In 2016 Mr E received a revised quotation for the spouse's pension of £23,726. Mr E complained to the Ombudsman that he would have gifted a smaller amount to his daughter if he had originally been provided with correct figures. As such, Mr E claimed that he had suffered a financial loss due to the incorrect quotations.

The Ombudsman agreed that it was reasonably foreseeable to the Fund administrator that Mr E would base his financial planning on the spouse's pension quotations and that the administrator should have ensured the quotations were correct. However, the Ombudsman noted that the alleged loss claimed by Mr E related to a contingent benefit and so was a hypothetical loss. Mr E did not suffer an actual financial loss due to the incorrect quotations and so no compensation was payable to him as a result of financial injustice.

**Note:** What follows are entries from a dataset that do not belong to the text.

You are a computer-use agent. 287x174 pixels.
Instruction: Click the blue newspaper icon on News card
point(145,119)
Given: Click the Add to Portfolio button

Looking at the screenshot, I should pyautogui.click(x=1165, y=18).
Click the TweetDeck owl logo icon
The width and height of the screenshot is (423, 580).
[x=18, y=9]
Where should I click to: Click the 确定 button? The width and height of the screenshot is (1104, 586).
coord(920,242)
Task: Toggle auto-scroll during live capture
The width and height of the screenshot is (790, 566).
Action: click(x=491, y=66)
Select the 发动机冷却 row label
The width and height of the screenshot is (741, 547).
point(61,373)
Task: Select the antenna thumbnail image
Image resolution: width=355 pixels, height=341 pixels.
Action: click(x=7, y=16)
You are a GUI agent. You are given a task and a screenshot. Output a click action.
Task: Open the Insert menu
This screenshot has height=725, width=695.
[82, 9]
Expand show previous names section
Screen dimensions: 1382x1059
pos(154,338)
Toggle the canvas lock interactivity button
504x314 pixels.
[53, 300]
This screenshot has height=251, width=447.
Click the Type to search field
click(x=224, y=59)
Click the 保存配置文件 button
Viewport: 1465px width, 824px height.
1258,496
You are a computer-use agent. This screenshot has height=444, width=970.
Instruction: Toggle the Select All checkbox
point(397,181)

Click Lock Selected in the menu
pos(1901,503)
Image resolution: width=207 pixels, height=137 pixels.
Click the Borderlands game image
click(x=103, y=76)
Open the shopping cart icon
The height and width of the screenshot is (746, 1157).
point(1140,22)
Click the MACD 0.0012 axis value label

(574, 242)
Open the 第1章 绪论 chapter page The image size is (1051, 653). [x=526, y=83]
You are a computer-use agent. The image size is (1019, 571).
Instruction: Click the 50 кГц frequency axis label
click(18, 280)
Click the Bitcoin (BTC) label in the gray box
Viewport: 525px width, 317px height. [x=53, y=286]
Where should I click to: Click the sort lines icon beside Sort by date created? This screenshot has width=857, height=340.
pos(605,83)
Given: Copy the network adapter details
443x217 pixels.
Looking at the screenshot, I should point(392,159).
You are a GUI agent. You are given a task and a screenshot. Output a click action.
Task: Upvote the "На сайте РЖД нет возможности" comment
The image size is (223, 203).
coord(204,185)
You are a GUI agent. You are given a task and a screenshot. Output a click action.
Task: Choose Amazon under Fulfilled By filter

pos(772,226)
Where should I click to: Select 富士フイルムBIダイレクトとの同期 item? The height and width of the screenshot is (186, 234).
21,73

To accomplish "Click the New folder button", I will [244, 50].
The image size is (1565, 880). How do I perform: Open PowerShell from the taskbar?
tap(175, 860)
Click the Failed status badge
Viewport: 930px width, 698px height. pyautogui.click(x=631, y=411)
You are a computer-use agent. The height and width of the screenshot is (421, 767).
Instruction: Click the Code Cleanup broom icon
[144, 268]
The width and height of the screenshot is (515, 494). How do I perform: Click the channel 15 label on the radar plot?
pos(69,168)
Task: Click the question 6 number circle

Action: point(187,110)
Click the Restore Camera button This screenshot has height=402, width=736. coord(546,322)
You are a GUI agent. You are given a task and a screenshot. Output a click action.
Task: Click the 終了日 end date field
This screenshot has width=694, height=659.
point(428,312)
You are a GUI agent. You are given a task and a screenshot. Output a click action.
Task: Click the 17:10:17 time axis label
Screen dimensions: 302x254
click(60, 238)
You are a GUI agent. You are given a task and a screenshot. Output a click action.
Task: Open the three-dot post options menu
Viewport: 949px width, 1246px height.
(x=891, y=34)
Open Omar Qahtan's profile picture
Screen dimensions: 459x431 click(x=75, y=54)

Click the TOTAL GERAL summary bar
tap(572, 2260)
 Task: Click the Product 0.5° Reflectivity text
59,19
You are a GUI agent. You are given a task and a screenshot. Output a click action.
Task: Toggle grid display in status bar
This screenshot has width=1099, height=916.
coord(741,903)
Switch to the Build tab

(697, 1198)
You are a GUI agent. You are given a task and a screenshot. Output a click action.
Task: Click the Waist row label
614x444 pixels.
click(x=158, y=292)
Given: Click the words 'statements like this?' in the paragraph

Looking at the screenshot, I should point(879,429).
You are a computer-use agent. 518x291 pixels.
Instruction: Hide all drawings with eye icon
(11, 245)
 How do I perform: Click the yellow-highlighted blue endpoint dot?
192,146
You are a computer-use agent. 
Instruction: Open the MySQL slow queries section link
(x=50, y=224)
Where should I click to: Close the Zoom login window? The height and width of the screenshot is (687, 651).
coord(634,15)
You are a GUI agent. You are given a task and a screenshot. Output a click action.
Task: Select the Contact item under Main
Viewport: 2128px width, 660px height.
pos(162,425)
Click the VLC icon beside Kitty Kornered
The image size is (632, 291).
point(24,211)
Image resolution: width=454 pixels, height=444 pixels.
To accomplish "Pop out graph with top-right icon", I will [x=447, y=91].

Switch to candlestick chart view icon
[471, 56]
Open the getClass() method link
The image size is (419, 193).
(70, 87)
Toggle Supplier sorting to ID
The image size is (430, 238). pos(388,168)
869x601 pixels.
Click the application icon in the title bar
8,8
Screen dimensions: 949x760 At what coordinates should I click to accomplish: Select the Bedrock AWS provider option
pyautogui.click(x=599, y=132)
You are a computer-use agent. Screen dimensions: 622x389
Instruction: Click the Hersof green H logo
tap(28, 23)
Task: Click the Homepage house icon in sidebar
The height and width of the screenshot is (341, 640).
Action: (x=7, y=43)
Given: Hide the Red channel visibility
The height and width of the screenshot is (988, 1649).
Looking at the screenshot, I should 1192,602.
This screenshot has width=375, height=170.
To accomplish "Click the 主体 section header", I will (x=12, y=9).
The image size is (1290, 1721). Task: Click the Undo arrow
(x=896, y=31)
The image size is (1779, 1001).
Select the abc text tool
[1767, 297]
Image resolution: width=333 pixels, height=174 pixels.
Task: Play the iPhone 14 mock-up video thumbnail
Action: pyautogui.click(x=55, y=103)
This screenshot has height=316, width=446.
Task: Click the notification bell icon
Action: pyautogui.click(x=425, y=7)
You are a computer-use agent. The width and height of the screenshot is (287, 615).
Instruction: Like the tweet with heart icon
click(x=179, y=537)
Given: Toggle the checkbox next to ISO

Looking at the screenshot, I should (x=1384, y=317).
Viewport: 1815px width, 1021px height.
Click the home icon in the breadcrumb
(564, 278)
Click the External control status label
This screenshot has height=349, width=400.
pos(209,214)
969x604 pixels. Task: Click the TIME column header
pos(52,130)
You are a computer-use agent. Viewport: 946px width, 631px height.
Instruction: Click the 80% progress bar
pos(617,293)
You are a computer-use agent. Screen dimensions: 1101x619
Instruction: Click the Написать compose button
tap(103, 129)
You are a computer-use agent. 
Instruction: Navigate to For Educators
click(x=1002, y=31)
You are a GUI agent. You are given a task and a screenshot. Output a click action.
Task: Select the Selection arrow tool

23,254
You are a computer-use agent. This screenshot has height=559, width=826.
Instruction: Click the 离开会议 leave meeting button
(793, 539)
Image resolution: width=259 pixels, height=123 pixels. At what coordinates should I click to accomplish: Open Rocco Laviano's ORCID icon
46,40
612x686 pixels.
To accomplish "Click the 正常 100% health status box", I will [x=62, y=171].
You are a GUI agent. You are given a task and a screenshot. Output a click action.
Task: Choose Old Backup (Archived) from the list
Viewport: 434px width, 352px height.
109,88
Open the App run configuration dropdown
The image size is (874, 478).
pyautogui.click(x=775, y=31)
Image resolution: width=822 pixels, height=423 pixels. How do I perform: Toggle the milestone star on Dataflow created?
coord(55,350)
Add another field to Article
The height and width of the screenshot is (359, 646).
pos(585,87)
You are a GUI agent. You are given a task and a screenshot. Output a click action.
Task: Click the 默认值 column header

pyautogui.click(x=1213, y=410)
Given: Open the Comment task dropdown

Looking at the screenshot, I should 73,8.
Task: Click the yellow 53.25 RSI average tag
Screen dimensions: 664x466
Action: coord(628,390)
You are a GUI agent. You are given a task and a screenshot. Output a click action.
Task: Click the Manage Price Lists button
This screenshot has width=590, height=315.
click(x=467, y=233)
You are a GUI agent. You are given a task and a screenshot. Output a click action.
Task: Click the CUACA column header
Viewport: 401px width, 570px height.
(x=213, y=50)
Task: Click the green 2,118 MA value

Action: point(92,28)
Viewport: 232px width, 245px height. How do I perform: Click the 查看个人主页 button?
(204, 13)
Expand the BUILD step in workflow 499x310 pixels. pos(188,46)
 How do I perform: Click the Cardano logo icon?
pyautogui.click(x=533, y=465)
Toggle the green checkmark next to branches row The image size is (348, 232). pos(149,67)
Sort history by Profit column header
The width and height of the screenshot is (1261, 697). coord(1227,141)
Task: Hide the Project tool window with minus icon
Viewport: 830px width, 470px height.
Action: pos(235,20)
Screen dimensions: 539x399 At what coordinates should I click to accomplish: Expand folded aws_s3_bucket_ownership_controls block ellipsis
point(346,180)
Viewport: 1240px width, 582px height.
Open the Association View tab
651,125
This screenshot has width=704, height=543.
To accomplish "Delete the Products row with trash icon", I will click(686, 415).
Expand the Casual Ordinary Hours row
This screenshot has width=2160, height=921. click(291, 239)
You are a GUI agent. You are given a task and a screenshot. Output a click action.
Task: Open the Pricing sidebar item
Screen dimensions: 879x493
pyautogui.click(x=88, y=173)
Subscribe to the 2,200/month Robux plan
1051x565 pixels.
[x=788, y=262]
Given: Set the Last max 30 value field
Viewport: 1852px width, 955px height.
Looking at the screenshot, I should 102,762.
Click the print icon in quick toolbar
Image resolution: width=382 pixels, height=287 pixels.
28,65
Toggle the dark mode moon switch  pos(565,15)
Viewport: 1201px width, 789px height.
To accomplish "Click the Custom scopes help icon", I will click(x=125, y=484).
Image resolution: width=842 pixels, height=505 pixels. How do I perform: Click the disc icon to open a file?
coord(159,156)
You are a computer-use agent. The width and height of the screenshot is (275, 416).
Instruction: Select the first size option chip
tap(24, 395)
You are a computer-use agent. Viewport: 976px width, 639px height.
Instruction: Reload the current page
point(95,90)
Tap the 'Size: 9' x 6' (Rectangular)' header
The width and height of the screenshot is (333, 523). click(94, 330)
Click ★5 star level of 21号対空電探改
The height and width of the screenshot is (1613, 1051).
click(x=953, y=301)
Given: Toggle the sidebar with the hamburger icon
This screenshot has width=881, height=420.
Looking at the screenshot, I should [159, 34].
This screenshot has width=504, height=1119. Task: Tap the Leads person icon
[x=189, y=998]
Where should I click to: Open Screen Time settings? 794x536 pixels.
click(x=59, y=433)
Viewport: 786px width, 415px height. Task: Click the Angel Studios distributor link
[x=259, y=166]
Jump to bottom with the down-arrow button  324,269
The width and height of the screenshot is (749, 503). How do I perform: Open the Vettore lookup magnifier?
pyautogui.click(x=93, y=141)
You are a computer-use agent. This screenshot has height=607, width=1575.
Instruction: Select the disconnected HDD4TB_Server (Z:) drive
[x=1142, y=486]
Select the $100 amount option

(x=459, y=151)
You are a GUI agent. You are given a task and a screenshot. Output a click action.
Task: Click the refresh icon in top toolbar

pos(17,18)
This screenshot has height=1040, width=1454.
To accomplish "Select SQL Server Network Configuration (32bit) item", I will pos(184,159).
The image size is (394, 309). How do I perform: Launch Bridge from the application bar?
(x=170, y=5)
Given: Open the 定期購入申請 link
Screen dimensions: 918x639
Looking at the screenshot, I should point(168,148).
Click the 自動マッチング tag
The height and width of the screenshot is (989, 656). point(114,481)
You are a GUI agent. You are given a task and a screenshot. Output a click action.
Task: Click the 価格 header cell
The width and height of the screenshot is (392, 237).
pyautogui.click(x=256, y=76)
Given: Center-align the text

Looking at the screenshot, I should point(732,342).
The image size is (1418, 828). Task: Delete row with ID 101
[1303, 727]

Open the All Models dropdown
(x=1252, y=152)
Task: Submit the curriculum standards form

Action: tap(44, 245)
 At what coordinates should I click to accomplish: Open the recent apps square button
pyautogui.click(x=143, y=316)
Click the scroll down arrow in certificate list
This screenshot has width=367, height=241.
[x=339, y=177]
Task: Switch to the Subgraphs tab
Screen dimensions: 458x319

However, the Ombudsman held that there had been maladministration in relation to the incorrect quotations which had resulted in significant distress and inconvenience to Mr E. As a result, the Fund trustees were ordered to pay Mr E a further £500 for non-financial loss in addition to £500 that had already been paid to him by the Fund administrator.

 

Dominic Chappell convicted and fined for failing to provide BHS pension scheme information

Dominic Chappell, the director and majority shareholder of the company that bought BHS for £1, has been ordered to pay more than £87,000 for failing to hand over information to TPR.

Section 72 of the Pensions Act 2004 provides TPR with power to issue an occupational pension scheme's trustees or employers with an information notice requiring them to produce any document, or provide any other information, which is relevant to the exercise of TPR's functions. TPR used this power to issue Mr Chappell with an information notice in relation to its investigations into the sale, and then collapse, of BHS.

Mr Chappell failed to provide the information despite numerous requests and was convicted at Barkingside Magistrates’ Court of three charges of neglecting or refusing to provide information and documents without a reasonable excuse. The Judge ordered him to pay a £50,000 fine, £37,000 costs and a £170 victim surcharge.

This is the fifth criminal conviction secured by TPR against individuals or organisations for failing to comply with section 72 information notices and suggests that TPR is adopting a new hard line in relation to information notice breaches. TPR publicly stated last year that it would no longer hesitate to prosecute companies and individuals who refuse to hand over information it needs for an investigation.

 

Employer debt regulations revised to introduce deferred debt arrangements

Following the completion of a consultation which began in April 2017, the Government has introduced legislation making adjustments to the employer debt regime with effect from 6 April 2018. The main change is the introduction of a new method, a deferred debt arrangement (DDA) to manage a section 75 debt that arises when an employment cessation event (ECE) occurs.

A DDA will enable an employer to defer the requirement to pay an employer debt triggered by an ECE. This is also subject to a range of conditions that would need to be met before a DDA can be put in place and a DDA may terminate in various circumstances, meaning a new debt will probably arise. As a result of the consultation, a number of changes have been made to both the conditions for entering in to a DDA and the circumstances in which a DDA will terminate. In particular, the funding test condition for entering into a DDA has been replaced with a lighter-touch requirement concerning the deferred employer's covenant.

The Government has not watered down the power of the trustees to terminate a DDA in certain circumstances, including where the trustees consider the relevant employer's covenant is likely to weaken materially in the following 12 months. That termination trigger may make DDAs unattractive to employers in most cases. However, DDAs may be of assistance to employers that participate in non-associated multi-employer schemes, who might otherwise struggle to use any of the pre-existing employer debt management options.